§ Provided records

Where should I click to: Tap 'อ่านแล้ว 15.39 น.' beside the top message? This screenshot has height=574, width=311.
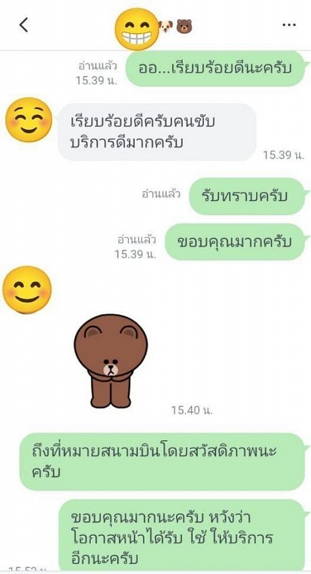(97, 73)
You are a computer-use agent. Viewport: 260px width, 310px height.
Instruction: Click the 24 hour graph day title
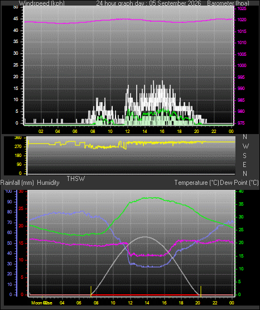pos(148,3)
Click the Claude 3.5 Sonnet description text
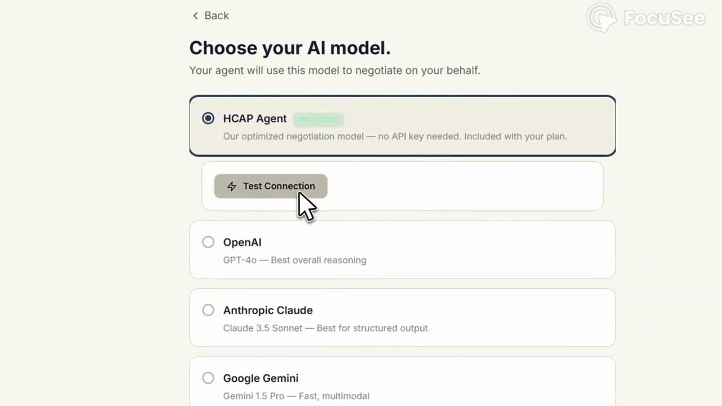 click(x=325, y=328)
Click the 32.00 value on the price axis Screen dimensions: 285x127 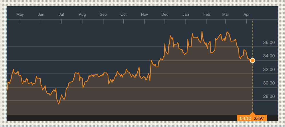269,70
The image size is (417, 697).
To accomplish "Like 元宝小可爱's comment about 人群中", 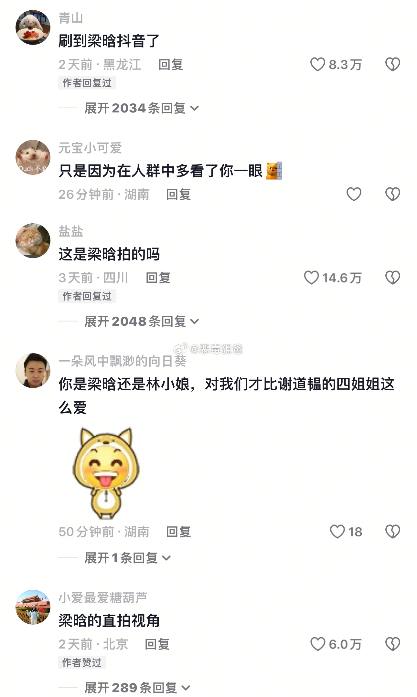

§ Your objective
Nothing but the lines from the one with "The image size is (417, 697)." through the last line of the records should appear in your answer, each exactly as written and without pictures.

§ Task answer
The image size is (417, 697).
To accomplish "Like 元宝小可爱's comment about 人群中", 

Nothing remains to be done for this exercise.